Sous le titre « Macron l’Américain » j’analysais il y a moins d’une semaine sur mon blog Mediapart le caractère messianique de notre jeune Président auto investi dans la mission de nous convertir à la culture oligarchique à l’américaine (ici). Je ne m’attendais pas à voir mon sobriquet repris par le huffingtonpost ()

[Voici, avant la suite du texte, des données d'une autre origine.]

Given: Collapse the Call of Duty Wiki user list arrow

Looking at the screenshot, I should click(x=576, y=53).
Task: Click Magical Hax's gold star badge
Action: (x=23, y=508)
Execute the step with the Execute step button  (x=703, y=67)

Je ne pensais pas si vite avoir confirmation de cette empathie de notre Jupiter local avec le tonitruant Trump ni démonstration qu’elle est partagée par son homologue étasunien dont il a su conquérir le respect nous dit- on en l’invitant en juillet dernier à un déjeuner au premier étage de la Tour Eiffel
Une belle rencontre entre deux nouvelles étoile apparues à l’horizon d’une nouvelle olympe qui élargit le champ des ambitions Elyséennes.
Un contact très positif puisque lui rendant son invitation le président Trump a invité en retour le Président Macron à Washington dans une véritable visite d’état en cours en ce moment même, ce qui va lui permettre de se détendre un peu en n’entendant plus le bruit de casseroles que font ses décisions politiques en France.

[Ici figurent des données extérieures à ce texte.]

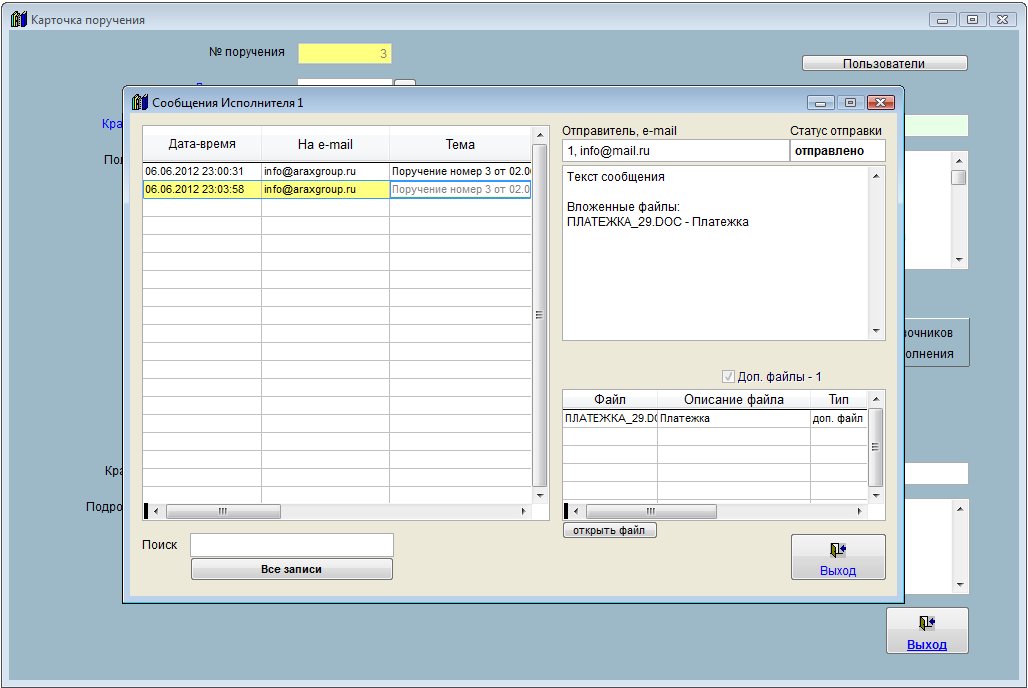Screen dimensions: 1028x688
Task: Close the Сообщения Исполнителя dialog
Action: pyautogui.click(x=880, y=102)
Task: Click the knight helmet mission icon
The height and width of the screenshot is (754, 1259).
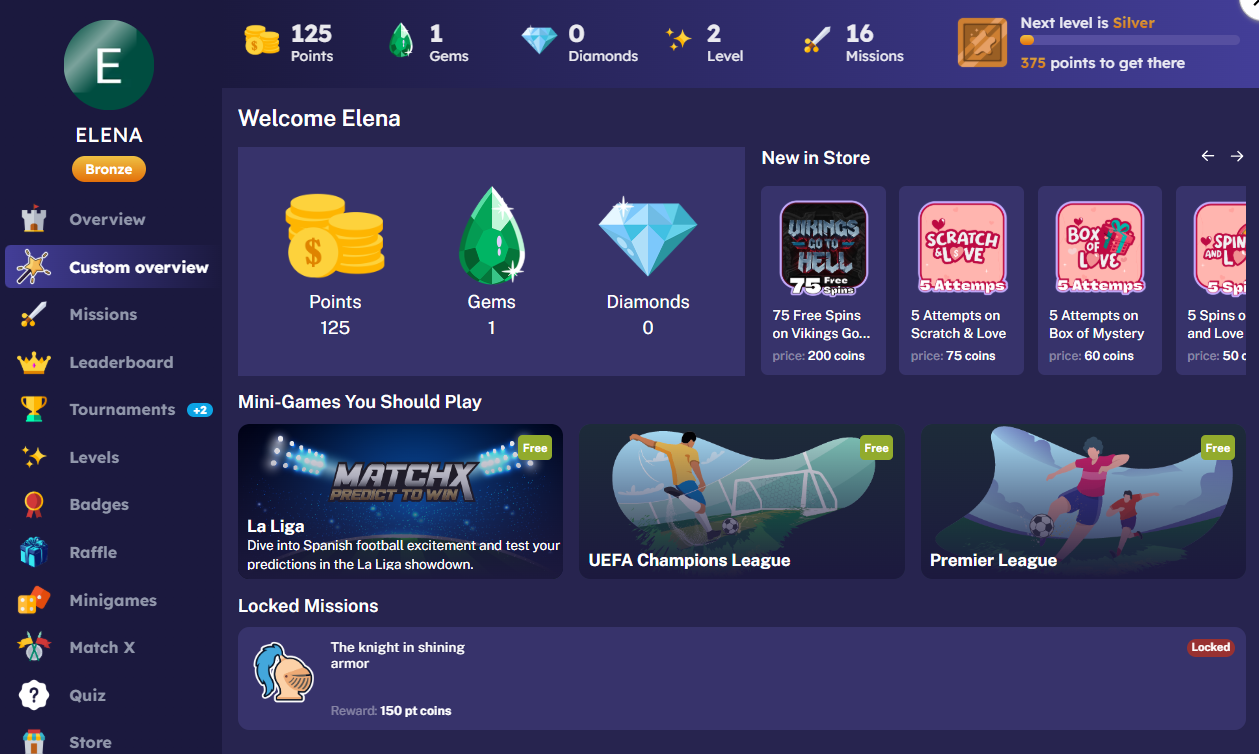Action: [x=284, y=672]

Comme l’article du Washington post le rappelle, les deux hommes sont très différents et bien entendu ont des avis divergents sur bien des points mais ils ont en commun cette idéologie néolibérale et entendent bien la faire partager à toute la planète.

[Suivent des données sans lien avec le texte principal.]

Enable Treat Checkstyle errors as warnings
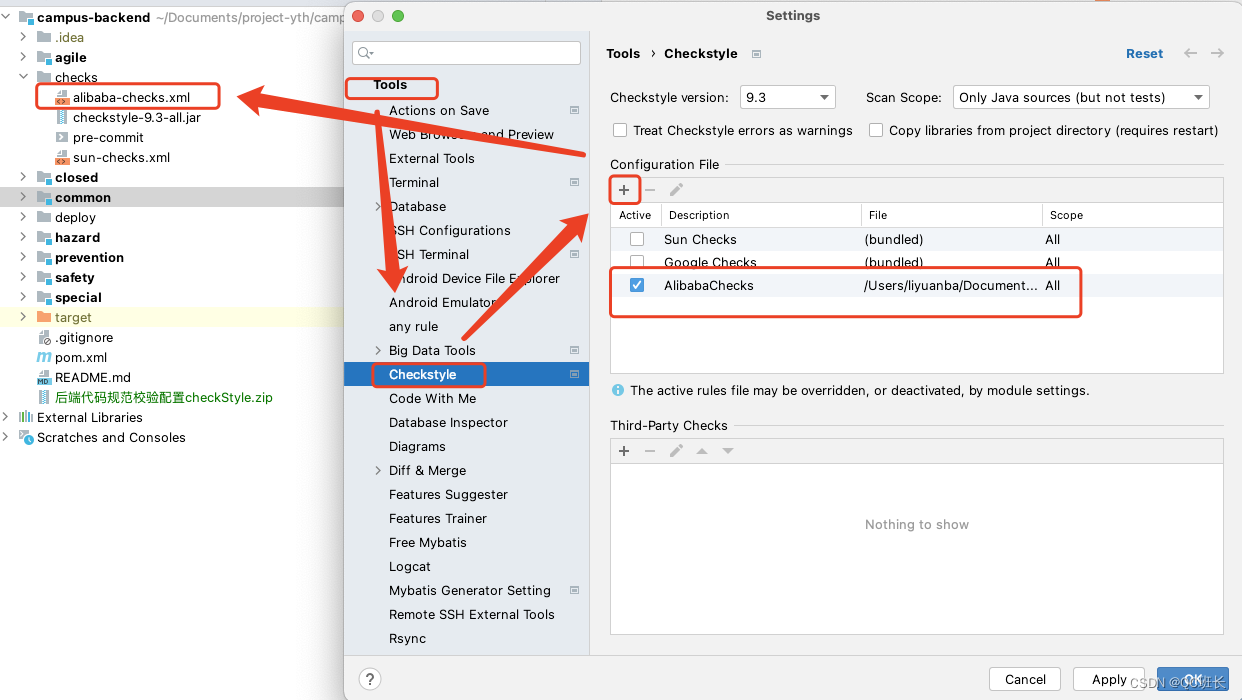Viewport: 1242px width, 700px height. tap(619, 130)
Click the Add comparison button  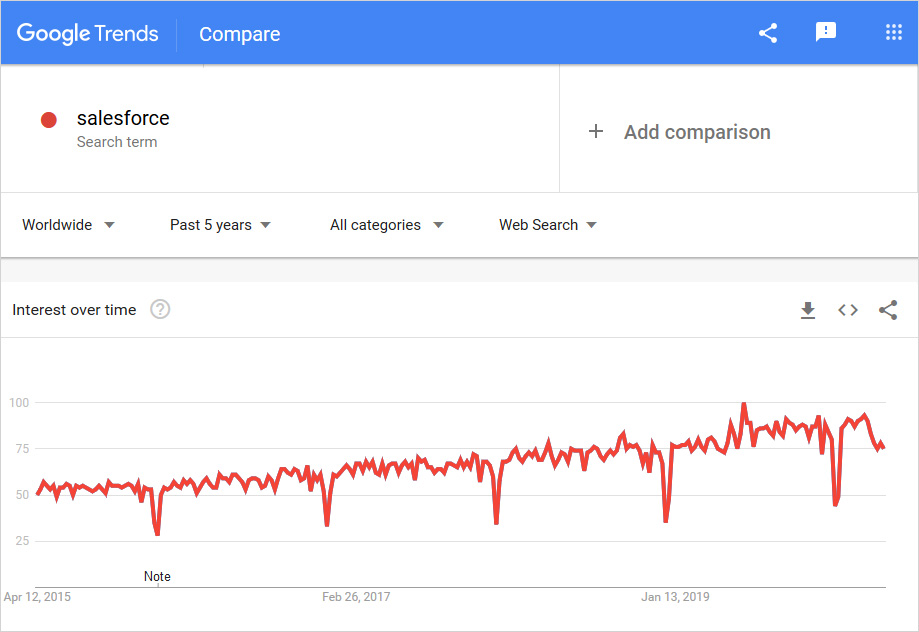click(697, 132)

L’apparente conversion au protectionnisme de Trump ne doit pas faire illusion: les USA ont toujours su se montrer protectionnistes chaque fois que c’est de leur intérêt et le protectionnisme comme l’imposition du libre-échange au partenaire le plus faible ne sont que deux des éléments qui animent toute négociation dans le monde de la concurrence. Quand à Macron, à la façon dont il entend régler tous les problèmes à la hussarde au mépris des citoyens et des corps intermédiaires, tout montre que pour lui l’essentiel est de gagner et garder le pouvoir et on peut s’attendre à ce que ces deux coquins s’entendent très bien pour prendre la tête d’une mondialisation sur mesure pour eux, profitant de la relative faiblesse du moment de l’appareil politique allemand et le caractère encore dispersé des égoïsmes nationaux se traduisant dans des glissades vers l’extrême droite.
Ce qui va sortir des entretiens de Washington pourrait bien signifier la destruction de quelques codes supplémentaires et l’été pourrait bien devenir encore plus chaud.